### PROBLEM STATEMENT
Count every line in the following entries that holds the word "computer". Only the number should be given.

[Saved entries]
BEGIN

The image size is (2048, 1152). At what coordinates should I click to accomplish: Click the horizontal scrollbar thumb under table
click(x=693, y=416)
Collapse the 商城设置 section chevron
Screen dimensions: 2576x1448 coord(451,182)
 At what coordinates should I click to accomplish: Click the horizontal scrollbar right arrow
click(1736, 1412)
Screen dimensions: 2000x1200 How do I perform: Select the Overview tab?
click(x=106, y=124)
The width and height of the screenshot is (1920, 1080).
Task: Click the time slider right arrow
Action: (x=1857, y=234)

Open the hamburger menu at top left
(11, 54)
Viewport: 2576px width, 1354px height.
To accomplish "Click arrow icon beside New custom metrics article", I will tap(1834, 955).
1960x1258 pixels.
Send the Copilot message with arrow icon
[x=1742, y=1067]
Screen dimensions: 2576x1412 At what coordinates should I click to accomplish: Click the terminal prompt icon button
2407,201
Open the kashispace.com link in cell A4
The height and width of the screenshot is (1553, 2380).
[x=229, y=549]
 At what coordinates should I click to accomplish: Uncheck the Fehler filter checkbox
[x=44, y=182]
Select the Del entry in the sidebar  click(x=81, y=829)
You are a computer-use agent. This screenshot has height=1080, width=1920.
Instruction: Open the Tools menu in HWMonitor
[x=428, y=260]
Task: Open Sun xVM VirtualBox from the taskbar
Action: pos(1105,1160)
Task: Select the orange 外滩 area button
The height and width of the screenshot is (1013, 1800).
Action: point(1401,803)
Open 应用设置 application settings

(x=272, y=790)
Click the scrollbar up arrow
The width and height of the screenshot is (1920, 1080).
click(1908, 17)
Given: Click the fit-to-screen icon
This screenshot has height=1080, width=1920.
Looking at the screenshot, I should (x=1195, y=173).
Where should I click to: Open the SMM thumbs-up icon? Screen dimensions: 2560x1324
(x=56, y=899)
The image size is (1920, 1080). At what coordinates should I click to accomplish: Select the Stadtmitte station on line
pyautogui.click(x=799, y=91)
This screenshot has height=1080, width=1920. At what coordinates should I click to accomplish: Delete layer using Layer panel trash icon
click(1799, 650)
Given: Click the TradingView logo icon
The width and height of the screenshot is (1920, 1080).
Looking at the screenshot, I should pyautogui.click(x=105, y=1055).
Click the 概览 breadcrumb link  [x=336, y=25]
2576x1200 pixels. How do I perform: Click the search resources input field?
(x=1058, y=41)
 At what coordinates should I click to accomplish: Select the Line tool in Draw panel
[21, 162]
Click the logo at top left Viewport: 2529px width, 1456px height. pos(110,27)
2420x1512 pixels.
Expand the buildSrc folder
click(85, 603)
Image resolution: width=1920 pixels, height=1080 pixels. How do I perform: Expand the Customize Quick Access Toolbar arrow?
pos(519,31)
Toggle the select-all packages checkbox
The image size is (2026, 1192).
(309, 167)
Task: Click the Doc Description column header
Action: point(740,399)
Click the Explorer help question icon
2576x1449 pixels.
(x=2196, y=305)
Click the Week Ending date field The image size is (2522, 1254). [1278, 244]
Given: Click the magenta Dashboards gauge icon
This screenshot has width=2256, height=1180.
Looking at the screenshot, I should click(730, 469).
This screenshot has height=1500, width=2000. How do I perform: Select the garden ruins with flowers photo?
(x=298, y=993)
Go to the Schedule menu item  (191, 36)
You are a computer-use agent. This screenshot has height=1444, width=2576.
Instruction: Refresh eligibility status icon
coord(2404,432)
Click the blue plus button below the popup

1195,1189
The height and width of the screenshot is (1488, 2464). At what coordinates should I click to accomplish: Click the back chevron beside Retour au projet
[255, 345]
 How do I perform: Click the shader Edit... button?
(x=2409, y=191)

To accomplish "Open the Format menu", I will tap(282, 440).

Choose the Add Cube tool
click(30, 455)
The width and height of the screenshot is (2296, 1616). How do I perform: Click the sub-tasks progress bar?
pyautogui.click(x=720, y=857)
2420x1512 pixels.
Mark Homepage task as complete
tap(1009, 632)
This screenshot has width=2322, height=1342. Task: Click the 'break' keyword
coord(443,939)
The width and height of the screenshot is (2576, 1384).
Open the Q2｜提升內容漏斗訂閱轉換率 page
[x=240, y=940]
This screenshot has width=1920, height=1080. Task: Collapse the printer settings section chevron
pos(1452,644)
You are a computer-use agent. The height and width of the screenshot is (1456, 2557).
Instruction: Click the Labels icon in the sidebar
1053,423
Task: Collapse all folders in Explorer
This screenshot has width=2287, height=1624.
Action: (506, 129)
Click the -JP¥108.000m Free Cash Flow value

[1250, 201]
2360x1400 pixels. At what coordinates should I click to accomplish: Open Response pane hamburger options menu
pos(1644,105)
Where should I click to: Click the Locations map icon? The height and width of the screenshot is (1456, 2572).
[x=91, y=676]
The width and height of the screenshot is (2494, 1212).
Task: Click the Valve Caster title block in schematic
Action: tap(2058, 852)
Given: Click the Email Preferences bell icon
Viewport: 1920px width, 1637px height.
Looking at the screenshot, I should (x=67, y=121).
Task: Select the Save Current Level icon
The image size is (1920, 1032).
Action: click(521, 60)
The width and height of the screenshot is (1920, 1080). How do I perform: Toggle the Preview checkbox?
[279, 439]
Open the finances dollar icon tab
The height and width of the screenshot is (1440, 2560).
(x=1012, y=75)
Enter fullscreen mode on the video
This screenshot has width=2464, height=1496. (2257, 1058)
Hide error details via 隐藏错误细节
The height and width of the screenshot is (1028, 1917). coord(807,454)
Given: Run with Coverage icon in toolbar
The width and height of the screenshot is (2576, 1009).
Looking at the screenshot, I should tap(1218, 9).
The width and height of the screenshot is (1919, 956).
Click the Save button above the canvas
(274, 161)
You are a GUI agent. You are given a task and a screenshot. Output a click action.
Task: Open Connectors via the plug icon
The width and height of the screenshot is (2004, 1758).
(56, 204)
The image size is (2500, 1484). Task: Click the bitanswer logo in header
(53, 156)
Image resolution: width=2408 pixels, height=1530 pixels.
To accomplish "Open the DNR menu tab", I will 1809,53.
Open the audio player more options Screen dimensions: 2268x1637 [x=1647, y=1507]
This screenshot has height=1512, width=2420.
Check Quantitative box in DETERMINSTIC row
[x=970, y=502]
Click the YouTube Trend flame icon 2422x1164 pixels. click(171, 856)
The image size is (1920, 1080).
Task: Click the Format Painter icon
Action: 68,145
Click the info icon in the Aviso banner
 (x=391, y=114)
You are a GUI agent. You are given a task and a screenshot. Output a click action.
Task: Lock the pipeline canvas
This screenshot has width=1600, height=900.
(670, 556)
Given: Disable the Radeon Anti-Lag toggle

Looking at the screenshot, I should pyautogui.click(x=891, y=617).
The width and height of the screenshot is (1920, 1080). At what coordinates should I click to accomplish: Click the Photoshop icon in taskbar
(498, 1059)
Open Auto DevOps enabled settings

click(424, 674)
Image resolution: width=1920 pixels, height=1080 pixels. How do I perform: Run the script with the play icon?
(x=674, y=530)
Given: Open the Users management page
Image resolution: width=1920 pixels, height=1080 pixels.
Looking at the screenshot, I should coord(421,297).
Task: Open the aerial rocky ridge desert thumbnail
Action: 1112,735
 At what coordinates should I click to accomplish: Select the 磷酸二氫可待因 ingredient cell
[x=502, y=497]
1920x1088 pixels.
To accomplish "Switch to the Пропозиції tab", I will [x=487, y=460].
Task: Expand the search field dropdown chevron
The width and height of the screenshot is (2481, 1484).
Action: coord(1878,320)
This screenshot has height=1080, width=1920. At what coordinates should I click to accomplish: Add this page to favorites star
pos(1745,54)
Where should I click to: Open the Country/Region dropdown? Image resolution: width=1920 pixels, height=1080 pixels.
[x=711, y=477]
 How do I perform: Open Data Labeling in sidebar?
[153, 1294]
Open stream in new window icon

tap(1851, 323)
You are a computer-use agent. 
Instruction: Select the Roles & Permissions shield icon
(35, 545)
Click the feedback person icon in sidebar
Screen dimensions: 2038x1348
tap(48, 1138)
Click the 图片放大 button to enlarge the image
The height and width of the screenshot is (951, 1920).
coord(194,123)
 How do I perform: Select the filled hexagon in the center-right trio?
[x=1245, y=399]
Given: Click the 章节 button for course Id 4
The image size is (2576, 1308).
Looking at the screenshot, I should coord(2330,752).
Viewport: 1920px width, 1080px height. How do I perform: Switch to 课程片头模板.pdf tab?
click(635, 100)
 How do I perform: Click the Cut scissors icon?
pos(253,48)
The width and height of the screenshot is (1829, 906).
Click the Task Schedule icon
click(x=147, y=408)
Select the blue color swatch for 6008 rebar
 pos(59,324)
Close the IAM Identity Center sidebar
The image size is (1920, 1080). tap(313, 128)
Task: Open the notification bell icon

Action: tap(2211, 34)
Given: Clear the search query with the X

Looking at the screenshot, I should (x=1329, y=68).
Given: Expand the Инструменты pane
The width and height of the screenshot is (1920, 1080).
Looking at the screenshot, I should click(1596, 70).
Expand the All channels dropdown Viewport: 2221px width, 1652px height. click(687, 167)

END

### ANSWER BOX
4